--- START ---

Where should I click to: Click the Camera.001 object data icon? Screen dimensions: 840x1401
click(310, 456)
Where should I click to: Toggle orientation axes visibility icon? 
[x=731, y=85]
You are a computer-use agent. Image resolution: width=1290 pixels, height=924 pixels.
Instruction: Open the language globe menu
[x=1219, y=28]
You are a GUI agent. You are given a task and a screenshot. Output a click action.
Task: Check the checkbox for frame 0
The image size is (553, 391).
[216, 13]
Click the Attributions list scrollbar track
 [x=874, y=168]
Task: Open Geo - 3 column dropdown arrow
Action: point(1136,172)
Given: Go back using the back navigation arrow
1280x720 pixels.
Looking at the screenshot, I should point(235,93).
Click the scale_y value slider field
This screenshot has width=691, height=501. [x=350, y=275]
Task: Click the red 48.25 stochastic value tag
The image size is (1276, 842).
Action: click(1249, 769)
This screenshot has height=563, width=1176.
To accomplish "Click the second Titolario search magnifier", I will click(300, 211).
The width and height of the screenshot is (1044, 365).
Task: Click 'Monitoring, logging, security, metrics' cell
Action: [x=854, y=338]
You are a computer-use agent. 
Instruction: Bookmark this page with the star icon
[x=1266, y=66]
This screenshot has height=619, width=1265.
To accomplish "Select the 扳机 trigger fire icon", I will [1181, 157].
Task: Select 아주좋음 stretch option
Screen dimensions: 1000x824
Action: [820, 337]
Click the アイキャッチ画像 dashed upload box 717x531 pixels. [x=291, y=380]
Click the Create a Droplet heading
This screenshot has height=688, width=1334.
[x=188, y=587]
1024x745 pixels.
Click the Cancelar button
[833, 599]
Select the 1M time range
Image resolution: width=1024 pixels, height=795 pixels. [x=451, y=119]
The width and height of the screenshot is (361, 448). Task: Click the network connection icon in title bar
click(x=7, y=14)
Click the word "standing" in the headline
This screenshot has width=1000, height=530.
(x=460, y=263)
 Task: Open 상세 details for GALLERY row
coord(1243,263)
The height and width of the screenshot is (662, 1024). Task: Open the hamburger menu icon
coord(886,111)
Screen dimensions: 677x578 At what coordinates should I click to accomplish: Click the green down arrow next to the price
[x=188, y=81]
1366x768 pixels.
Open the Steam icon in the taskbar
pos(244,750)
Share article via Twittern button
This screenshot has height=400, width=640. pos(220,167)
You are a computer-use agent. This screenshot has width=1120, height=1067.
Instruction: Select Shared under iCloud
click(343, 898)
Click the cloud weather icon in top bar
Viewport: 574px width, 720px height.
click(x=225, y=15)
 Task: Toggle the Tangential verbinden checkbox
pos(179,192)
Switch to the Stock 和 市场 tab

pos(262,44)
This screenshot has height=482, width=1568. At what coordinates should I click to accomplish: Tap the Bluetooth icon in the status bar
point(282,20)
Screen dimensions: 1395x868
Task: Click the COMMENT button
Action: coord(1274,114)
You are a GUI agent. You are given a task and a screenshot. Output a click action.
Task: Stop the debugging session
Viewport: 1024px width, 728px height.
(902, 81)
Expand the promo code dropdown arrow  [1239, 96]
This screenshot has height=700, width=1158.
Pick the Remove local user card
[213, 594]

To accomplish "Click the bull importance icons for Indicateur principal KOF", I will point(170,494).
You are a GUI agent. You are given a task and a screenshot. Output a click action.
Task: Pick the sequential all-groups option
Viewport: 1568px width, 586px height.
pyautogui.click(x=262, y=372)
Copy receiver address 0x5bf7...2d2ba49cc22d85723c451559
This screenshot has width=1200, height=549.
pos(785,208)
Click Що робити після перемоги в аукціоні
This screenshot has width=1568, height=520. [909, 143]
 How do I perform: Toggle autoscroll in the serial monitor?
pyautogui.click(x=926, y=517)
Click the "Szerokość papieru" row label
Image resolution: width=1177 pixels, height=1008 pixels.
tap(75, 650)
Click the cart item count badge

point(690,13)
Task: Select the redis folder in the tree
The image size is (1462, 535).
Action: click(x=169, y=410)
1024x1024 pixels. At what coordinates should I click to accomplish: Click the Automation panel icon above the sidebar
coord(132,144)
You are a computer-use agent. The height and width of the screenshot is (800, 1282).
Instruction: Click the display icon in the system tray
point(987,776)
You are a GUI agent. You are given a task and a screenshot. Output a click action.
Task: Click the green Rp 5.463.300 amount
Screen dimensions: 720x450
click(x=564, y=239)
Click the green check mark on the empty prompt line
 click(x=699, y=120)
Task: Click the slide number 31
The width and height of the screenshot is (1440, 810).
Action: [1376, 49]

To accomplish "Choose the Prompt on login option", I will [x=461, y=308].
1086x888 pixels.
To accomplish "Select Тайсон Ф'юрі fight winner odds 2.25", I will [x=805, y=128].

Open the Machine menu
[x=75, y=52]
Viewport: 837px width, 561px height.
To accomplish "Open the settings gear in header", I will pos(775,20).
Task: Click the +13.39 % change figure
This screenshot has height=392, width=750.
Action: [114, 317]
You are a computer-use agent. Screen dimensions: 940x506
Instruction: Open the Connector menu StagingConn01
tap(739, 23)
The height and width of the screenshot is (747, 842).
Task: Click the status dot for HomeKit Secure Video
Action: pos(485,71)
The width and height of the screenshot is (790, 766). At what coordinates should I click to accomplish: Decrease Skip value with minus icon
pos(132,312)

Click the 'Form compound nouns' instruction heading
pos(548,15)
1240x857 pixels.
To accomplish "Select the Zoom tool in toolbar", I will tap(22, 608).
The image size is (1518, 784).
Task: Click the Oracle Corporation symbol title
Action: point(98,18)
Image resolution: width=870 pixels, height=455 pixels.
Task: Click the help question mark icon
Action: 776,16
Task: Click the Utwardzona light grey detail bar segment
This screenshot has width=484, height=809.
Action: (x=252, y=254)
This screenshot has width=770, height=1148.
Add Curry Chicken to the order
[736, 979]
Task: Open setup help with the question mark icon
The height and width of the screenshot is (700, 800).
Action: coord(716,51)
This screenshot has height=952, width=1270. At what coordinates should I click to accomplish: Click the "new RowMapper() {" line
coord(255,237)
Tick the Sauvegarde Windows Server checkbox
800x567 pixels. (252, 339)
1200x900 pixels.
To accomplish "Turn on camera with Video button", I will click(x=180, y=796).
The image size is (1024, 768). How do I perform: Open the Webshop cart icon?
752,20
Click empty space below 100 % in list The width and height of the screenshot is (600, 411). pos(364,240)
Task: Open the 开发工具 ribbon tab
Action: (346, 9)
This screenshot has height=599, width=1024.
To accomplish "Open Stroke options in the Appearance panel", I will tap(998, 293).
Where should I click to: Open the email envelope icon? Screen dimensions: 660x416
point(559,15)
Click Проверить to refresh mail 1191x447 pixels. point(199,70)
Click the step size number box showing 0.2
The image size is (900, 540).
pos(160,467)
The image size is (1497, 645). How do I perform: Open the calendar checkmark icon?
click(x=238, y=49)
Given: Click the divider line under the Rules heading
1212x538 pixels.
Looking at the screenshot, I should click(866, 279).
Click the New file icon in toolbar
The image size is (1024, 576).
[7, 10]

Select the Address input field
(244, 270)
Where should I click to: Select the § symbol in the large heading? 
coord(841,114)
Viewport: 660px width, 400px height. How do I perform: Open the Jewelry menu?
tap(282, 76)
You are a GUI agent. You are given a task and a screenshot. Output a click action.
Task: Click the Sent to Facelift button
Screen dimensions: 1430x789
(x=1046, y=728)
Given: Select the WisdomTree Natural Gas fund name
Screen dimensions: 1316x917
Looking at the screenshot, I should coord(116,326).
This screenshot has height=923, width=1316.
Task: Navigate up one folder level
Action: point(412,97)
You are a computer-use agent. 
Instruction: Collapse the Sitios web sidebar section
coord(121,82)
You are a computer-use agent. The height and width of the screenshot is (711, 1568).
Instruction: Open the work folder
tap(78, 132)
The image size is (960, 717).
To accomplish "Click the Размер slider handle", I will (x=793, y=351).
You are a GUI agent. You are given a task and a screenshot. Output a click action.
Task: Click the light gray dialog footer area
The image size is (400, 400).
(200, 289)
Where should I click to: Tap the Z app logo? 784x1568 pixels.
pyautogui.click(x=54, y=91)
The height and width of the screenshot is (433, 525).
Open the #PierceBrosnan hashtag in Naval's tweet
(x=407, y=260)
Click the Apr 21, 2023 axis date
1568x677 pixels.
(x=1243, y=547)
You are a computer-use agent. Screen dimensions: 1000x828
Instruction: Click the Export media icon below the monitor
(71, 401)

--- END ---

(Task statement) Which of the lines above include the word "computer"? List those lines.

(Problem solution)
You are a computer-use agent. Image resolution: width=1290 pixels, height=924 pixels.
You are a computer-use agent. 
You are a computer-use agent. This screenshot has width=1120, height=1067.
You are a computer-use agent. The height and width of the screenshot is (800, 1282).
You are a computer-use agent. Screen dimensions: 940x506
You are a computer-use agent. 
You are a computer-use agent. The height and width of the screenshot is (711, 1568).
You are a computer-use agent. Screen dimensions: 1000x828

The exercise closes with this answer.